Document passage

Notice a couple of things from this:

1. Note the essential elements of the Gospel that Paul highlights to begin his defense. The Gospel consisted of Christ’s physical death for our sins, the burial of that same body, and the physical resurrection of that same body. Everything highlighted here by Paul involves the physical body of Christ.

2. Note that Paul informs the Corinthians that hundreds, if not thousands, witnessed a bodily resurrected Christ. And just in case you doubt the nature of Jesus’ resurrected body, Lk 24 reminds you:

…they were startled and frightened and thought they saw a spirit. 38 And he said to them, “Why are you troubled, and why do doubts arise in your hearts? 39 See my hands and my feet, that it is I myself. Touch me, and see. For a spirit does not have flesh and bones as you see that I have.” 40 And when he had said this, he showed them his hands and his feet.

Paul does not want you, the reader, to miss the undeniable fact that Jesus physically died, was buried, and bodily resurrected from the grave; and hundreds of people could attest to that fact.

3. Note that Paul reminds them that this Gospel, which includes the essential doctrine of the bodily resurrection of Christ, is the Gospel with “you received, in which you stand, and by which you are being saved, if you hold fast to the word I preached….”

Here is an important observation: these resurrection deniers did not deny the bodily resurrection of Christ! What they refused, for various reasons, was that the rest of the dead would be resurrected. Because they believed in the bodily resurrection of Christ, Paul is now able to capitalize on that shared belief and demonstrate that if they deny resurrection for the rest of the dead, they must of necessity reject that which they accepted – the bodily resurrection of Christ.

Paul hammers this home a couple of times:

12 Now if Christ is proclaimed as raised from the dead, how can some of you say that there is no resurrection of the dead? 13 But if there is no resurrection of the dead, then not even Christ has been raised.

He argues again in v 16:

For if the dead are not raised, not even Christ has been raised. 17 And if Christ has not been raised, your faith is futile and you are still in your sins.

And herein lies the undeniable proof that the resurrection that this “some” in Corinth were denying was of a self-same, bodily nature.

First, note that Paul’s primary argument against these deniers was to establish a LOGICAL, thus NECESSARILY IMPLIED, relationship between the “resurrection of the dead” with the “resurrection of Christ.” It is the LOGICAL relationship between these two beliefs which constitutes the force of Paul’s argument. If we were to convert Paul’s words to the language of logical forms, Paul is essentially arguing in verses 13 and 16 that “if it is true that ‘No A is B,’ then it cannot be true that ‘Some A is B.’”

Now, I could spend a great deal of time getting into a technical explanation of logic, propositional forms, immediate inferences, and syllogisms. But I don’t want to lose some readers. The basic idea is straightforward here. Anyone can grasp this. Let’s put it in plain English:

If a person is claiming that no one can rise from the dead, he is claiming that the resurrection of the dead is UNIVERSALLY impossible. No one can do it. There are no exceptions. And if that is true, then obviously it cannot be true at the same time that a PARTICULAR person can raise from the dead; because now you are making the exception and contradicting yourself. Either no one can do it, or some can. It cannot be both. And the flip side to it is this; if it is true that Jesus rose from the dead, which these deniers accepted, it is false to say that “no one” can rise from the dead. Simple, right?

[A data block]
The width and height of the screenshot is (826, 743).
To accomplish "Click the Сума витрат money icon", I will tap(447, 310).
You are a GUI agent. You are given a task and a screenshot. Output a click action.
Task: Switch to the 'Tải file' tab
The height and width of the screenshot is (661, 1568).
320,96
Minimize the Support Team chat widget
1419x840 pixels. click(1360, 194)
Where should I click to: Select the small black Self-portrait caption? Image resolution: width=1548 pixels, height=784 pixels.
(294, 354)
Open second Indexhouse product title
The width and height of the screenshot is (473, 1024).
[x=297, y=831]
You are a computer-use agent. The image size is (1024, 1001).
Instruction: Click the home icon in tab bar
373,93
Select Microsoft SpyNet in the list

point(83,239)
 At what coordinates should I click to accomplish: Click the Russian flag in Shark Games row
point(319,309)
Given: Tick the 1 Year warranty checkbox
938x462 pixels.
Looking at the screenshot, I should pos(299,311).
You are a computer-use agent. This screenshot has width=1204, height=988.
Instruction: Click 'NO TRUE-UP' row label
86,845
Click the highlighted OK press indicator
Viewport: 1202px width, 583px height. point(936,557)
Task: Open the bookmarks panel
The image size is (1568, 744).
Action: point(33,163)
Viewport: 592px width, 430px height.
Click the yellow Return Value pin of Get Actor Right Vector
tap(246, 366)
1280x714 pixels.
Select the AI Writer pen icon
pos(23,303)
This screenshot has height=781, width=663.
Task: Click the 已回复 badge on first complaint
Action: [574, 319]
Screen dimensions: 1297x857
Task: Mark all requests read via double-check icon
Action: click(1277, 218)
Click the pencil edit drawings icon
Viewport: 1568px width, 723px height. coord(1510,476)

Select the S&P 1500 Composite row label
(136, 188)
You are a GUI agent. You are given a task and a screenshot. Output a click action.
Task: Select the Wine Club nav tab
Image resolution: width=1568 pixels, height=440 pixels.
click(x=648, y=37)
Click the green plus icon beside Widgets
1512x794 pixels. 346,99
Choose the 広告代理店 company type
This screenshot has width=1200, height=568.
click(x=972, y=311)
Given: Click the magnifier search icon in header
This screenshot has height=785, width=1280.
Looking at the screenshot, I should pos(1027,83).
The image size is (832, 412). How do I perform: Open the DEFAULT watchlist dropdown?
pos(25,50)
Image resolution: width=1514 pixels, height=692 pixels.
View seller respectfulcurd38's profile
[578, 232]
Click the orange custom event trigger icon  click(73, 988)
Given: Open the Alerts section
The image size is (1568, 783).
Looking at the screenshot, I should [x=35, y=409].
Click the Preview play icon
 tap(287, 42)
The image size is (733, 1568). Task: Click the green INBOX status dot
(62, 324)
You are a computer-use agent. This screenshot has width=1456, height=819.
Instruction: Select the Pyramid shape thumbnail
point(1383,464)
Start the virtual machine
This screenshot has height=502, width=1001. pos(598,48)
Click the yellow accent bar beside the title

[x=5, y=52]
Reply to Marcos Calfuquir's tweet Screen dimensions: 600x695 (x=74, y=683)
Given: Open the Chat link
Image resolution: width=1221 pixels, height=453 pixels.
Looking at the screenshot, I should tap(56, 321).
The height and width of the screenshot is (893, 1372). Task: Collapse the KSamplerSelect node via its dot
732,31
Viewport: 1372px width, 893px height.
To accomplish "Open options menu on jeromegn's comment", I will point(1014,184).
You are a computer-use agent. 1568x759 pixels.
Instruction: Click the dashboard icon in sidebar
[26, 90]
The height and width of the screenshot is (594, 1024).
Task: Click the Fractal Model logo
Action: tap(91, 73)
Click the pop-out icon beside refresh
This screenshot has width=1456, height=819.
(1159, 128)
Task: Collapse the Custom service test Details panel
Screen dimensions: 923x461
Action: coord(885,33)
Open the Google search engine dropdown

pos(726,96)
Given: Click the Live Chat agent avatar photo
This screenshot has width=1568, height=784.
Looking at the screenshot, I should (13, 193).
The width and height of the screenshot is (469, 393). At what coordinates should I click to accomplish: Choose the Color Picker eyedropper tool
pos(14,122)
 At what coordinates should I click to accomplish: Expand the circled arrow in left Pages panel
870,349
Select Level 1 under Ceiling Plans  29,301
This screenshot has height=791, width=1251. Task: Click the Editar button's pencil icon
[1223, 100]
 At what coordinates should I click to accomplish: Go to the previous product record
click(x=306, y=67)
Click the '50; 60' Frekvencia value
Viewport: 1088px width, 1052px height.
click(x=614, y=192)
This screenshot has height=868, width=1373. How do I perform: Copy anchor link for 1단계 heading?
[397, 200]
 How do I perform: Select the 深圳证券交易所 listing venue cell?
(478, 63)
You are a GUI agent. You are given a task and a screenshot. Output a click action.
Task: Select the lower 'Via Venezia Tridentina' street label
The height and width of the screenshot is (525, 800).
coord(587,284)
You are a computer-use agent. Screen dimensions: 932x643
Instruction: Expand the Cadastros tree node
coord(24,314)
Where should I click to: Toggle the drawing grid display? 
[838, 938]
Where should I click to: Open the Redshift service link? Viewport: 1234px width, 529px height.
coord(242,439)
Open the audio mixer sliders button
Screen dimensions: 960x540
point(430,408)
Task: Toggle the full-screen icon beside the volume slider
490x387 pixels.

Given problem 1
In the passage on Paul's resurrection argument, what did the resurrection deniers in Corinth accept rather than deny?
Given problem 2
Please extend the passage on Paul's resurrection argument, starting right after its final sentence.
The listing above isn't needed for anything here.

Written response 1
They accepted the bodily resurrection of Christ.

Written response 2
Secondly, having demonstrated the logical relationship between the two propositions, let us now consider an essential component of logical connections. For Paul’s logical argument to work, his terms have to mean the same thing throughout! Because if a word or phrase means different things in an argument, then the propositions are talking about two different things, and thus the relationship is broken. In logic, this is the fallacy known as equivocation. If “resurrection of the dead” for the general populace does not mean the same thing that “resurrection of the dead” means regarding Jesus, then Paul’s logical argument loses support!

Imagine this: Suppose you argue that, “No man can jump 100ft in the air solely on his own muscle power.” And then a challenger comes along and says, “hogwash! My brother jumped 150ft in the air!”

“Prove it,” you say. So the guy drives home, picks up his brother, and returns to you.

“Alright, let’s see you jump.”

The guy then slips on some futuristic rocket boots by NASA, jumps about a foot high, triggering the thrusters, and launches 150ft into the air.

Did he prove it? OF COURSE NOT. Why? Because jumping with rocket boots is NOT the same thing as jumping “solely on your own muscle power.”

Those are two different things. You didn’t argue that no one could do it with NASA rocket boots. You argued that no one could do it “solely on their own power.”

Again, simple, right?

Paul’s LOGICAL argument is that if we are going to claim that no one, universally, can rise from the dead, then it is impossible for Jesus, a particular example within that universal, to have risen from the dead.

The force of Paul’s argument rests in these two points: (1) he establishes a logical relationship between the “resurrection of Christ” with the “resurrection” of other dead people and (2) whatever is meant by “resurrection” must mean the same thing throughout the argument for the argument to work. And since the self-same, bodily resurrection of Christ is clearly in view, then the self-same, bodily “resurrection of the dead,” is what is in contention for the rest of the dead.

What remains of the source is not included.